RECORDS FOR THE EXERCISE START
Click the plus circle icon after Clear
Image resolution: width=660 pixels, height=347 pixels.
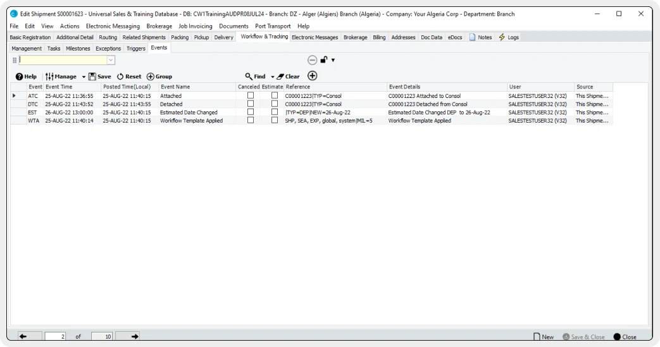pyautogui.click(x=312, y=76)
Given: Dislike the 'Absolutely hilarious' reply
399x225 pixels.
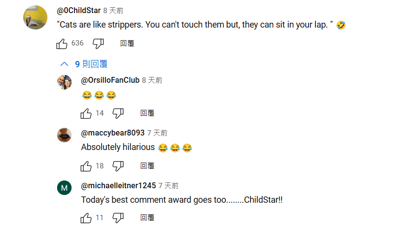Looking at the screenshot, I should (118, 166).
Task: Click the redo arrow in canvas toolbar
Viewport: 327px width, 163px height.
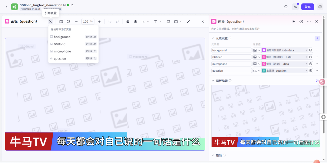Action: [x=117, y=21]
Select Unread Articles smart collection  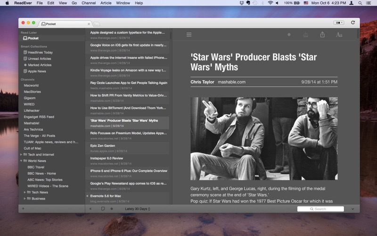pos(40,59)
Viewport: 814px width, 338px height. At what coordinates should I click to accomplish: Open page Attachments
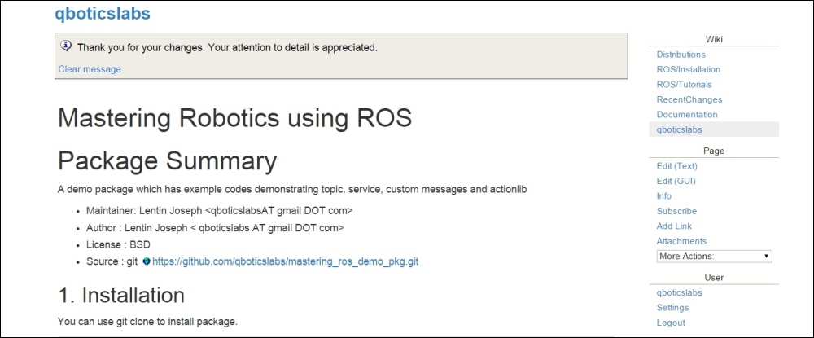point(681,241)
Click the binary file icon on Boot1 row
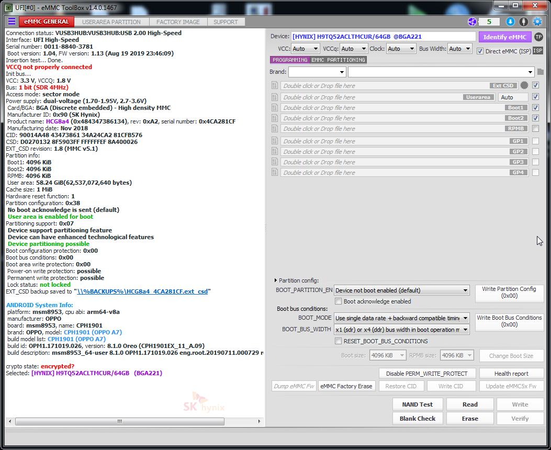 pyautogui.click(x=274, y=108)
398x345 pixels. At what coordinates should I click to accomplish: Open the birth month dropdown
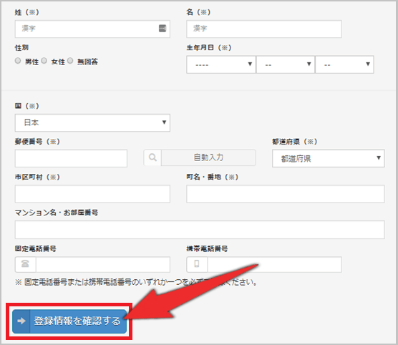286,64
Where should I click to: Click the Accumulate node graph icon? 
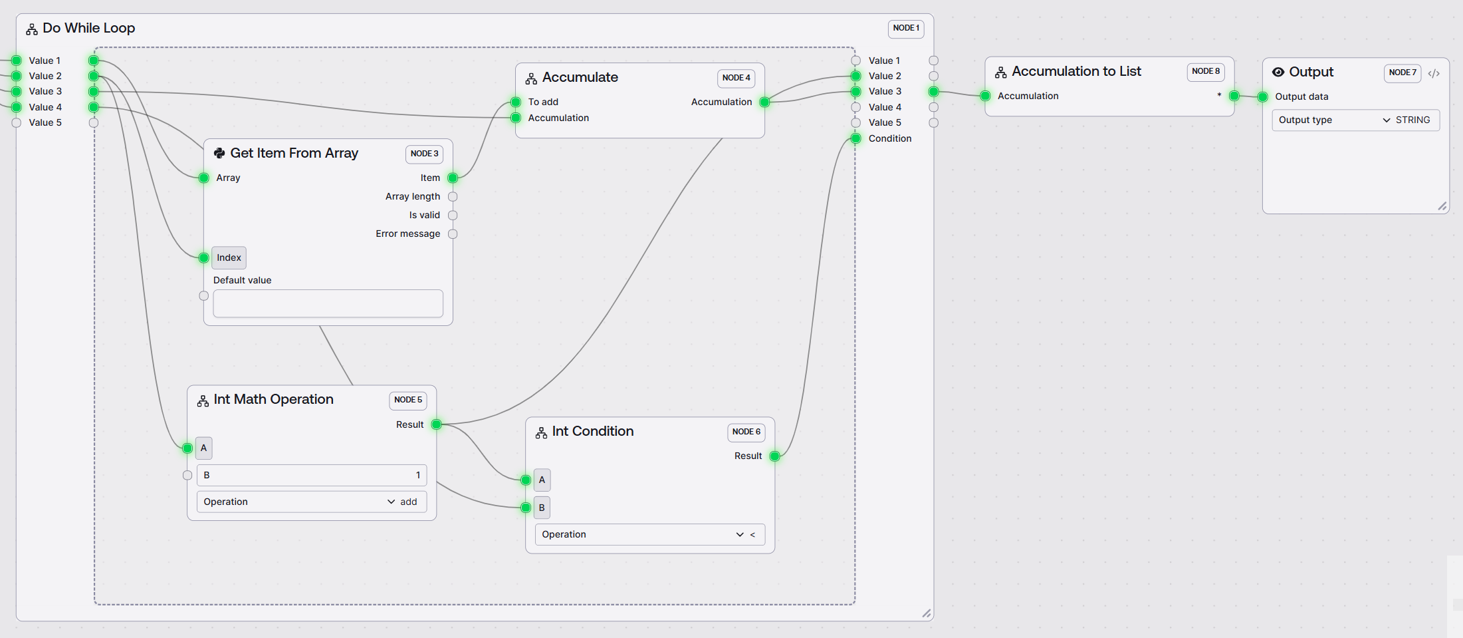click(x=531, y=79)
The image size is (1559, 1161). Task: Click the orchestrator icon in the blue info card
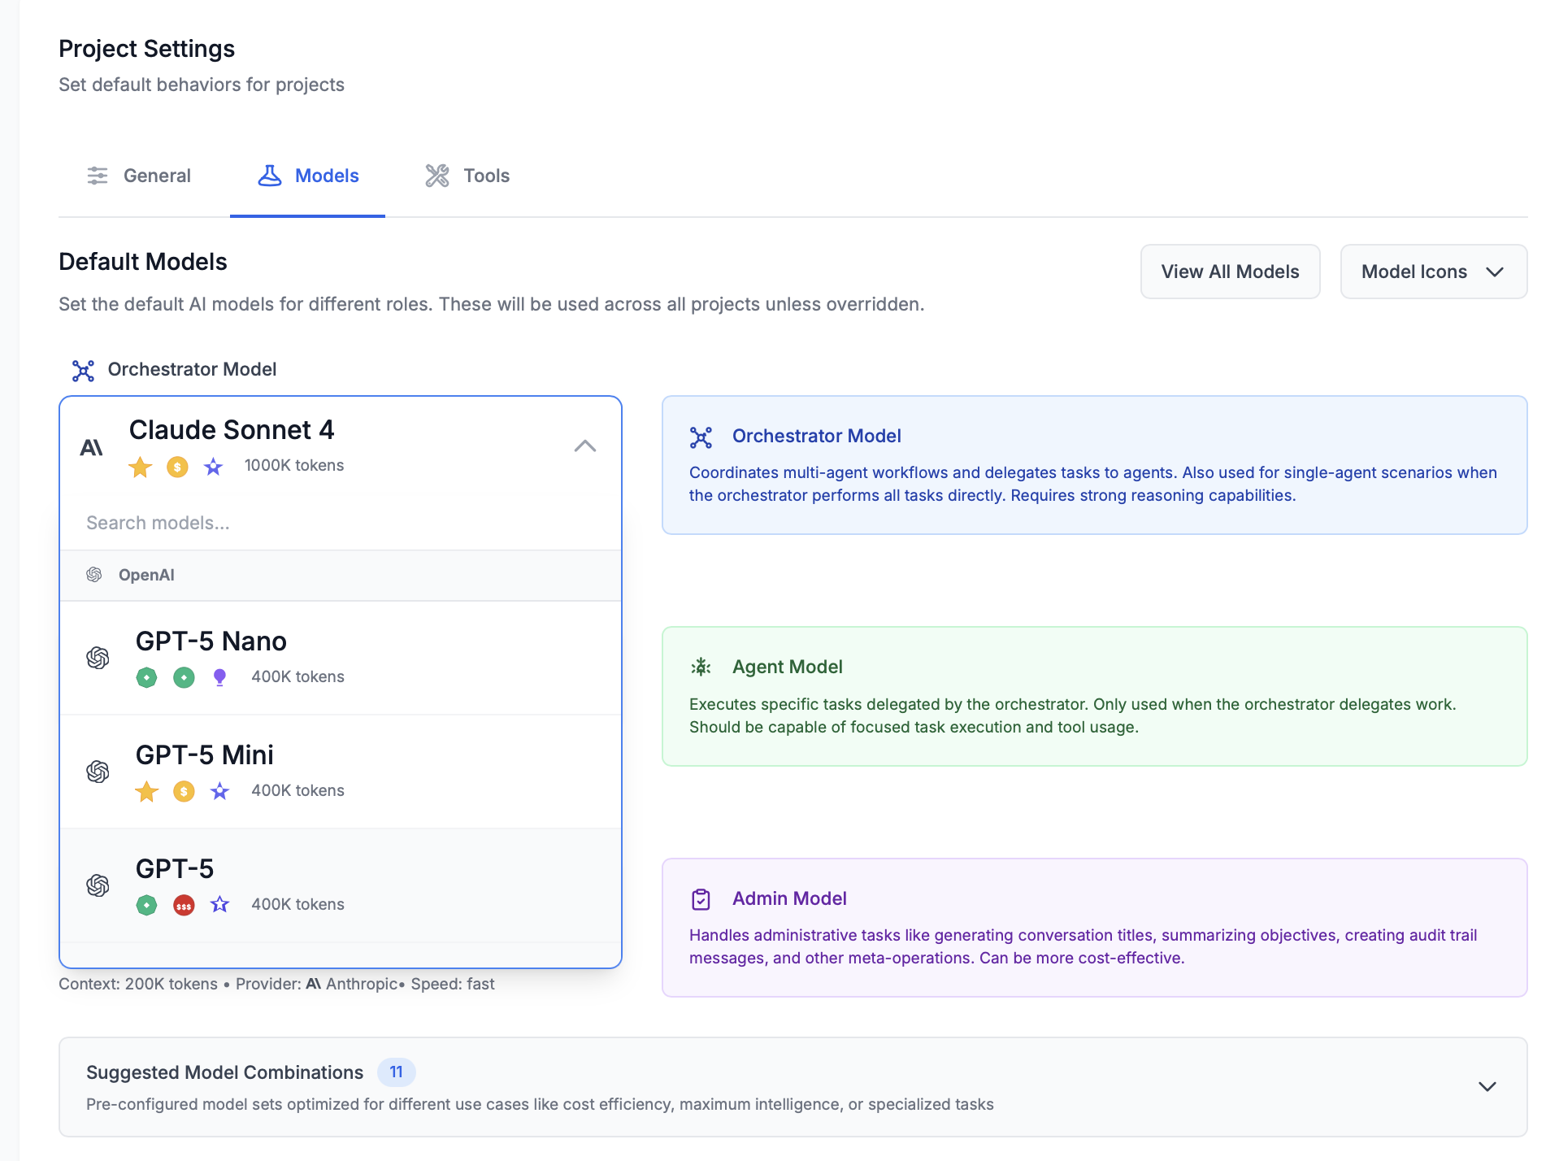coord(701,437)
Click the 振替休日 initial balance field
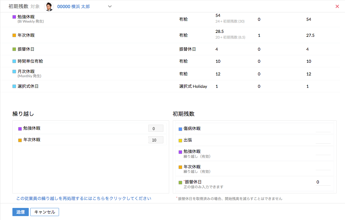The width and height of the screenshot is (345, 220). (323, 182)
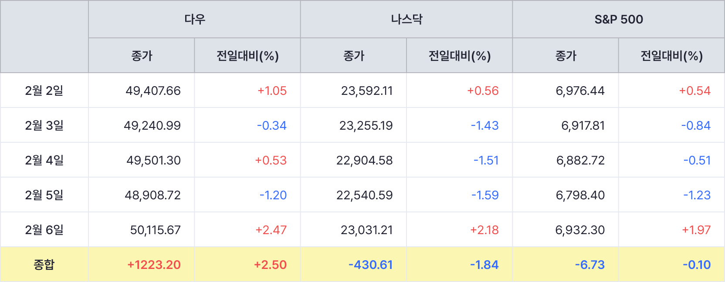Click the Nasdaq total -430.61 cell

[x=370, y=265]
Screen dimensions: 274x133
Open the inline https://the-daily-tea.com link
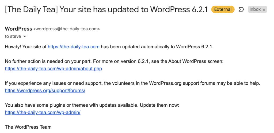tap(74, 47)
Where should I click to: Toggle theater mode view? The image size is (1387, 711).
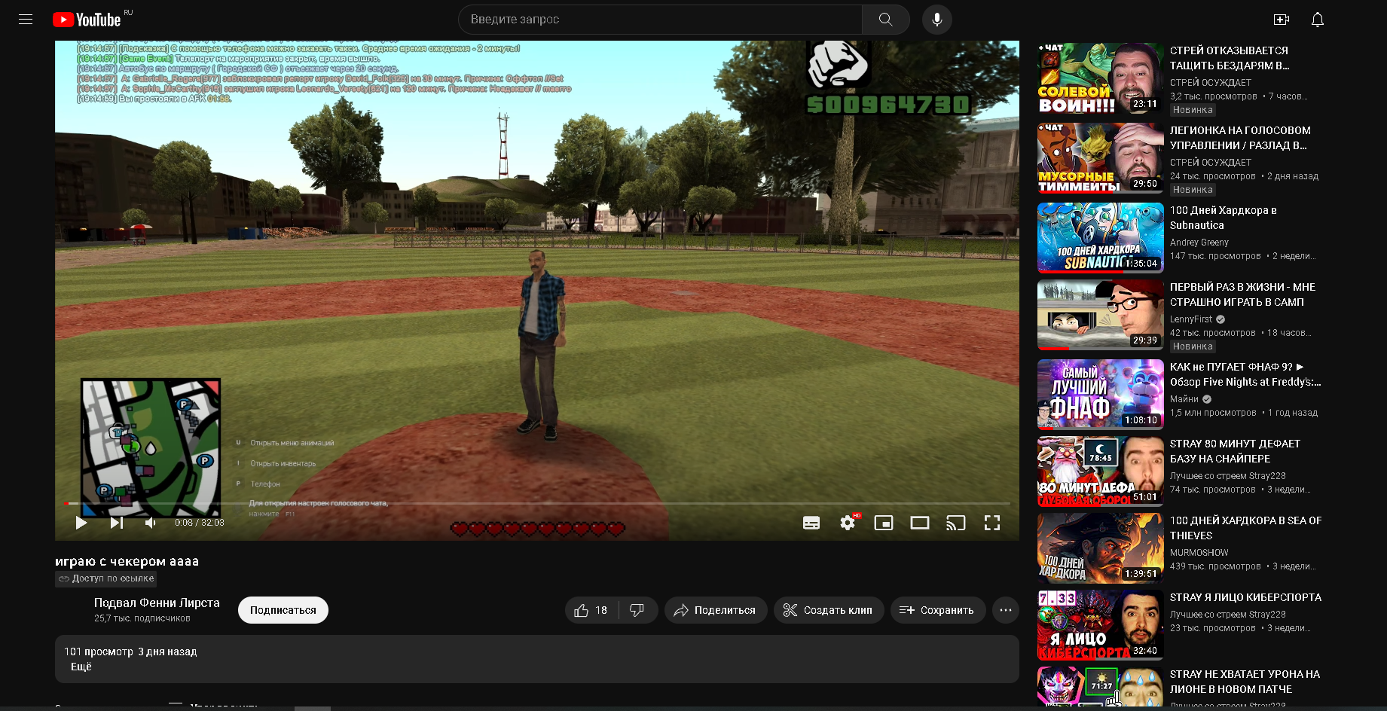coord(920,523)
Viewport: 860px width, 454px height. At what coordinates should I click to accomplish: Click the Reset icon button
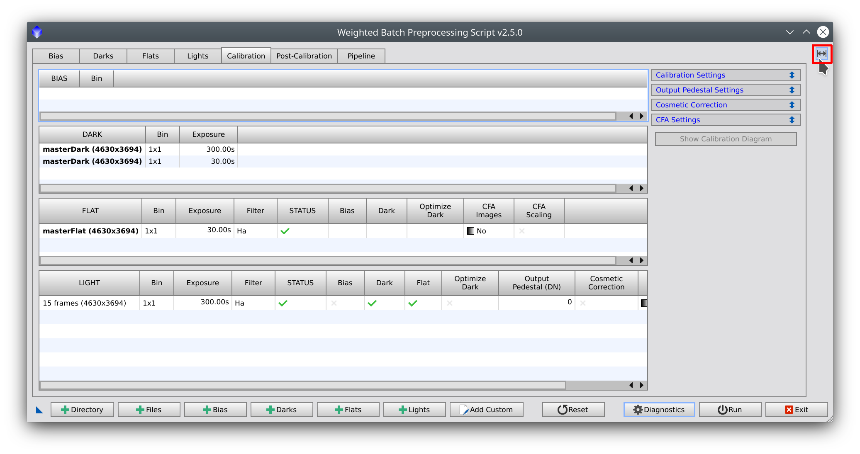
RECORDS FOR THE EXERCISE END
[WHAT TO DO]
Print nothing except the lines from the one with "Viewport: 814px width, 338px" through the last line of the listing, exactly as written and with pictures removed.

[EXERCISE ANSWER]
Viewport: 814px width, 338px height. At what coordinates should I click to accomplish: Open page Attachments
point(681,241)
Click the binary file icon on Boot1 row
 pyautogui.click(x=274, y=108)
398x345 pixels. At what coordinates should I click to accomplish: Open the birth month dropdown
286,64
Where should I click to: Click the Accumulate node graph icon? 
click(x=531, y=79)
The image size is (1559, 1161). Task: Click the orchestrator icon in the blue info card
coord(701,437)
Click the 振替休日 initial balance field
The width and height of the screenshot is (345, 220). (323, 182)
Click the Nasdaq total -430.61 cell

[x=370, y=265]
Screen dimensions: 274x133
Open the inline https://the-daily-tea.com link
tap(74, 47)
Where should I click to: Toggle theater mode view? The image size is (1387, 711).
coord(920,523)
Viewport: 860px width, 454px height. At what coordinates should I click to accomplish: Click the Reset icon button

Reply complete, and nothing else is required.